BFH: Kein zeitlicher Vorrangmechanismus
Der BFH stellte nun klar, dass die Vorrangregel des § 1 Abs. 3 GrEStG nicht auf den Zeitpunkt der Entscheidung durch das Finanzamt begrenzt ist. Entscheidend sei allein, ob objektiv ein Erwerbsvorgang nach § 1 Abs. 2b vorliegt. Wenn das Finanzamt bei Erlass eines Bescheids nach § 1 Abs. 3 bereits Kenntnis vom Closing hat – also vom tatsächlichen Übergang der Anteile –, dann dürfe es nicht gleichzeitig oder später auch noch nach § 1 Abs. 2b besteuern. Aus Sicht des BFH sprechen daher ernstliche Zweifel an der Rechtmäßigkeit einer doppelten Steuerfestsetzung. In der Entscheidung heißt es sinngemäß: „Die Subsidiaritätsklausel im § 1 Abs. 3 greift objektiv – unabhängig vom zeitlichen Zugang der Informationen bei der Finanzbehörde.“ Das bedeutet: Kennt das Finanzamt das Closing zum Zeitpunkt des ersten Bescheids, muss es diesen unterlassen oder korrigieren – selbst wenn das Closing (noch) nicht angezeigt wurde.

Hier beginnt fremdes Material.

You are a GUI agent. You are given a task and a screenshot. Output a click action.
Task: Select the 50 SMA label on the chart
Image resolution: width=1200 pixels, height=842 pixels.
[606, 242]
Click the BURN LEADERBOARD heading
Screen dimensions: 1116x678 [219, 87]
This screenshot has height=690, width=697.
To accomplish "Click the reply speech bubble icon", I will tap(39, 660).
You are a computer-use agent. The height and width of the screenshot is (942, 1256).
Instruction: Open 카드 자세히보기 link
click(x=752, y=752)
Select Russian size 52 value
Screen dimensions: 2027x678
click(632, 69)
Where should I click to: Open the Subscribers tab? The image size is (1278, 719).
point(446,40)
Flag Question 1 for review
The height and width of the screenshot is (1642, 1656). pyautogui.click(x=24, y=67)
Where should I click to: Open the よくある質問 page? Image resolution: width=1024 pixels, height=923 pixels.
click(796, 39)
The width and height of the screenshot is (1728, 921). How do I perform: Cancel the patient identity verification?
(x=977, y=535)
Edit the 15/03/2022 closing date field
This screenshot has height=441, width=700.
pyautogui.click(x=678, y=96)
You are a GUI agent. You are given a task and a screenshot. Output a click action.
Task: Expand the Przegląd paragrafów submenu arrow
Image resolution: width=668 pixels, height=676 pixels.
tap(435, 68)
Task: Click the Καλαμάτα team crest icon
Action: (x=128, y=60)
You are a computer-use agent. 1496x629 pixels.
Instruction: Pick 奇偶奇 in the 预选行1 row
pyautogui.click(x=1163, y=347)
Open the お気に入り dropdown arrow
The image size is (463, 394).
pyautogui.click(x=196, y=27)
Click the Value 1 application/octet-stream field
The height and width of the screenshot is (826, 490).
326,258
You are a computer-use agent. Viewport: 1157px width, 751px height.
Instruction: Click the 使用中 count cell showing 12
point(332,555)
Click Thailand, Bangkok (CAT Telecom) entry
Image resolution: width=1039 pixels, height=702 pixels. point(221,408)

§ 16 Abs. 4a und 5 GrEStG: Korrekturmöglichkeiten nicht entscheidend
Die Finanzverwaltung hatte bisher argumentiert, dass eine Korrektur über die neuen Rückwirkungsregelungen in § 16 Abs. 4a und 5 GrEStG möglich sei – aber nur dann, wenn das Closing vollständig und fristgerecht angezeigt wird. Erfolgt diese Anzeige nicht oder zu spät, bleibe die erste Festsetzung bestehen, und es komme zusätzlich die zweite hinzu. Der BFH folgt dieser engen Verwaltungsauslegung nicht. Er betont, dass § 16 GrEStG nicht den Vorrangmechanismus aus § 1 Abs. 3 durchbrechen kann. Auch unvollständige oder verspätete Anzeigen führen nicht automatisch zur doppelten Besteuerung, wenn die tatbestandlichen Voraussetzungen des § 1 Abs. 2b objektiv erfüllt sind und dem Finanzamt bekannt waren.
Fazit und Bedeutung für die Praxis
Der Beschluss II B 13/25 stellt keine Entscheidung in der Hauptsache dar, sondern lediglich im Verfahren der Aussetzung der Vollziehung. Dennoch ist seine Bedeutung kaum zu überschätzen. Er signalisiert erstmals die Bereitschaft des BFH, die bisherige Praxis der doppelten Grunderwerbsteuer bei Share Deals mit getrenntem Signing und Closing in Frage zu stellen. Damit könnte sich in der GrESt-Rechtsprechung ein durchgreifender Perspektivwechsel abzeichnen, insbesondere bei Fällen, wo beide Vorgänge angezeigt wurden. Für die Praxis bedeutet dies: Steuerpflichtige können sich in vergleichbaren Fällen auf diese Entscheidung berufen und Einspruch mit Antrag auf Aussetzung der Vollziehung stellen und es lohnt sich, in Fällen mit parallelem Bescheid nach § 1 Abs. 3 und § 1 Abs. 2b genau zu prüfen, ob dem Finanzamt der spätere Vorgang bereits bekannt war. Besonders relevant ist dies für Erwerber, die sich bislang nicht auf § 16 GrEStG berufen konnten, etwa weil das Closing verspätet angezeigt wurde. Die Rechtsprechung des BFH könnte dazu führen, dass selbst in diesen Fällen eine Korrektur über den Vorrangmechanismus des § 1 Abs. 3 möglich ist – unabhängig von Formalien. Bis zu einer endgültigen Entscheidung des BFH bleibt es jedoch bei der unbedingten Empfehlung an den beurkundenden Notar, sowohl Signing, als auch Closing fristgerecht beim Finanzamt anzuzeigen.